The Iditarod Trail was originally used by Native Americans in the 1800s. Between the late 1880s and the mid 1920s, miners used the trail, as they dug for coal, then gold during the Gold Rush. Between October and June, northern ports like Nome became icebound, and dog sleds were the only option for the delivery of mail, firewood, mining equipment, gold ore, food, furs, and other needed supplies between the trading posts and settlements across the Interior and along the western coast. The trail’s use declined in the 1920’s once bush pilots flying small aircraft replaced deliveries. Dog sledding persists in the rural parts of Alaska, although it was eliminated by the spread of snowmobiles in the 1960s.
Today’s race is an idyllic memorial to the famous 1925 serum run to Nome, also known as the “Great Race of Mercy.” A diphtheria epidemic threatened Nome, with the nearest antitoxin located in Anchorage. With no planes available, Governor Scott Bone approved the antitoxin’s transport first by train from the southern port of Seward to Nenana, then via mushers to Nome. Twenty mushers and more than 100 dogs relayed the serum 674 miles (1,085 km) from Nenana to Nome. The dogs ran in relays, with no dog running over 100 miles (160 km).
The trail is composed of two routes: a northern route, which is run on even-numbered years, and a southern route, which is run on odd-numbered years. Both sections of trail are a part of the Iditarod National Historical Trail.

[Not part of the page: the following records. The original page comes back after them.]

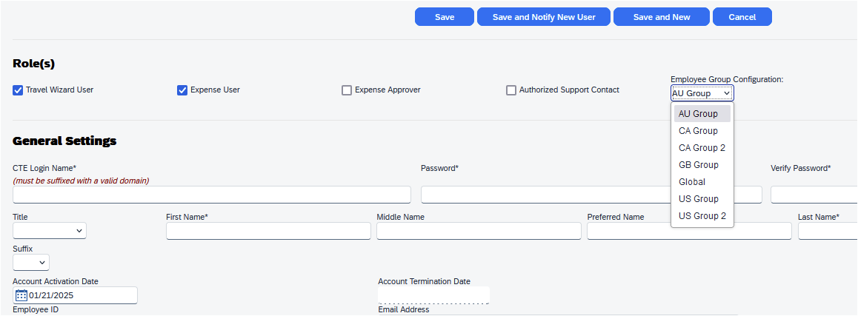Viewport: 858px width, 316px height.
Task: Select AU Group from the list
Action: click(x=698, y=114)
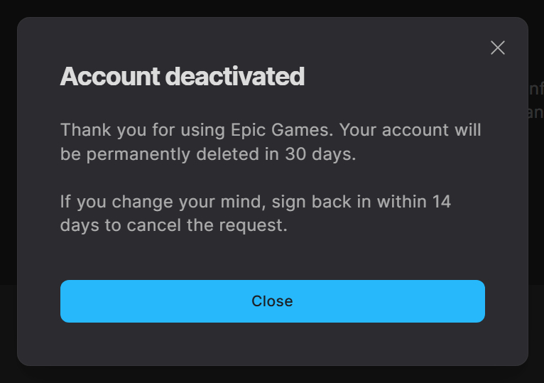Click the "days to cancel the request" line
Viewport: 544px width, 383px height.
click(x=173, y=225)
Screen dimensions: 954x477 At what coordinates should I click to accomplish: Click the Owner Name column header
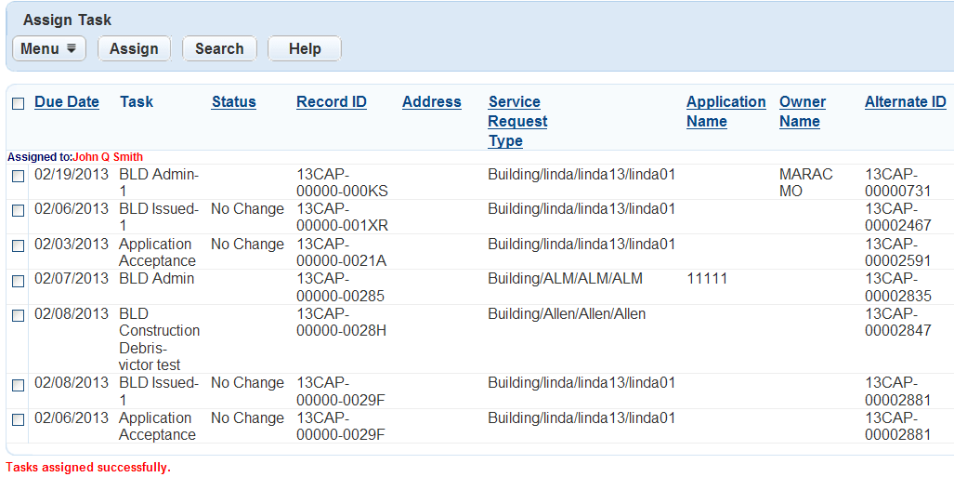tap(802, 112)
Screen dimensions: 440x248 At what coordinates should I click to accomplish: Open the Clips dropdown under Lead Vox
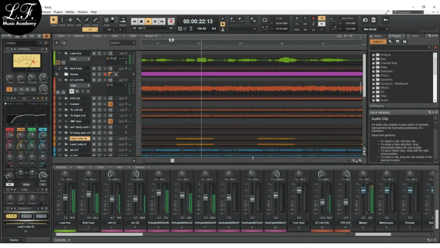coord(79,59)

Mushing has always been a popular sport in winter, when mining towns would shut down. The Iditarod is the most popular sporting event in Alaska, and the top mushers and their teams of dogs are local celebrities. While the yearly field of more than fifty mushers and about a thousand dogs is still largely Alaskan, competitors from fourteen countries have completed the event.